Source records:
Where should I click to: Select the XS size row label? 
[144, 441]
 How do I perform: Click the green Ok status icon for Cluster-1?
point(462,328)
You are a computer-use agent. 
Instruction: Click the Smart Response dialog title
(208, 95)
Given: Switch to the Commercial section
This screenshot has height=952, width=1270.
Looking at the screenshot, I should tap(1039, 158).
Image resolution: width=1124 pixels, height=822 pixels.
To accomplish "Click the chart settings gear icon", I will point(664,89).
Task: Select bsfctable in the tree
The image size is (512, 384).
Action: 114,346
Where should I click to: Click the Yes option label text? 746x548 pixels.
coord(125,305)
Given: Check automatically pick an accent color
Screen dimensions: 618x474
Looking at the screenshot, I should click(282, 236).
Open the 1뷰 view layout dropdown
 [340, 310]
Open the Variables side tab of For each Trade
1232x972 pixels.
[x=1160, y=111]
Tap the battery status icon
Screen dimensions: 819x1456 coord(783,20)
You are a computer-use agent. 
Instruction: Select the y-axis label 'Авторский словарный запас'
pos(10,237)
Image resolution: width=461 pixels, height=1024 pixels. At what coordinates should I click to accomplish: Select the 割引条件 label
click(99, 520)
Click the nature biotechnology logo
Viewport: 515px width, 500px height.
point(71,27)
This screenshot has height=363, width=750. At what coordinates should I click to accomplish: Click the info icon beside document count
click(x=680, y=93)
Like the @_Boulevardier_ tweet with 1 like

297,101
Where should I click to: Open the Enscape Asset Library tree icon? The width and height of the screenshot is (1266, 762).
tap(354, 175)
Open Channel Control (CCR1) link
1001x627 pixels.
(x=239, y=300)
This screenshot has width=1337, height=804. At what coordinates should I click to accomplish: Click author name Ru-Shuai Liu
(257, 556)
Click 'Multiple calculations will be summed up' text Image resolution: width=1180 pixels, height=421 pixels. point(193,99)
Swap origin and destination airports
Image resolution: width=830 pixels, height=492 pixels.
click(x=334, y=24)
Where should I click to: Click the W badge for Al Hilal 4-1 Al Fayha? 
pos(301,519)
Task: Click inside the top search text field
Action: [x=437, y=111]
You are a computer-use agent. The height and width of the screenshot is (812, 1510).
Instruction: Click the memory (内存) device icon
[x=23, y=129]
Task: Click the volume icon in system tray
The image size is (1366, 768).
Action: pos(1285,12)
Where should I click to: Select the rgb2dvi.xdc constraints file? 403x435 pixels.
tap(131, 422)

Exercise description:
Copy out all of the data above word for word, keeping every line as it appears.

Answer for this exercise:
Where should I click to: Select the XS size row label? 
[144, 441]
 How do I perform: Click the green Ok status icon for Cluster-1?
point(462,328)
You are a computer-use agent. 
Instruction: Click the Smart Response dialog title
(208, 95)
Given: Switch to the Commercial section
This screenshot has height=952, width=1270.
Looking at the screenshot, I should tap(1039, 158).
Image resolution: width=1124 pixels, height=822 pixels.
To accomplish "Click the chart settings gear icon", I will point(664,89).
Task: Select bsfctable in the tree
The image size is (512, 384).
Action: 114,346
Where should I click to: Click the Yes option label text? 746x548 pixels.
coord(125,305)
Given: Check automatically pick an accent color
Screen dimensions: 618x474
Looking at the screenshot, I should click(282, 236).
Open the 1뷰 view layout dropdown
 [340, 310]
Open the Variables side tab of For each Trade
1232x972 pixels.
[x=1160, y=111]
Tap the battery status icon
Screen dimensions: 819x1456 coord(783,20)
You are a computer-use agent. 
Instruction: Select the y-axis label 'Авторский словарный запас'
pos(10,237)
Image resolution: width=461 pixels, height=1024 pixels. At what coordinates should I click to accomplish: Select the 割引条件 label
click(99, 520)
Click the nature biotechnology logo
Viewport: 515px width, 500px height.
point(71,27)
This screenshot has height=363, width=750. At what coordinates should I click to accomplish: Click the info icon beside document count
click(x=680, y=93)
Like the @_Boulevardier_ tweet with 1 like

297,101
Where should I click to: Open the Enscape Asset Library tree icon? The width and height of the screenshot is (1266, 762).
tap(354, 175)
Open Channel Control (CCR1) link
1001x627 pixels.
(x=239, y=300)
This screenshot has width=1337, height=804. At what coordinates should I click to accomplish: Click author name Ru-Shuai Liu
(257, 556)
Click 'Multiple calculations will be summed up' text Image resolution: width=1180 pixels, height=421 pixels. point(193,99)
Swap origin and destination airports
Image resolution: width=830 pixels, height=492 pixels.
click(x=334, y=24)
Where should I click to: Click the W badge for Al Hilal 4-1 Al Fayha? 
pos(301,519)
Task: Click inside the top search text field
Action: [x=437, y=111]
You are a computer-use agent. The height and width of the screenshot is (812, 1510).
Instruction: Click the memory (内存) device icon
[x=23, y=129]
Task: Click the volume icon in system tray
The image size is (1366, 768).
Action: pos(1285,12)
Where should I click to: Select the rgb2dvi.xdc constraints file? 403x435 pixels.
tap(131, 422)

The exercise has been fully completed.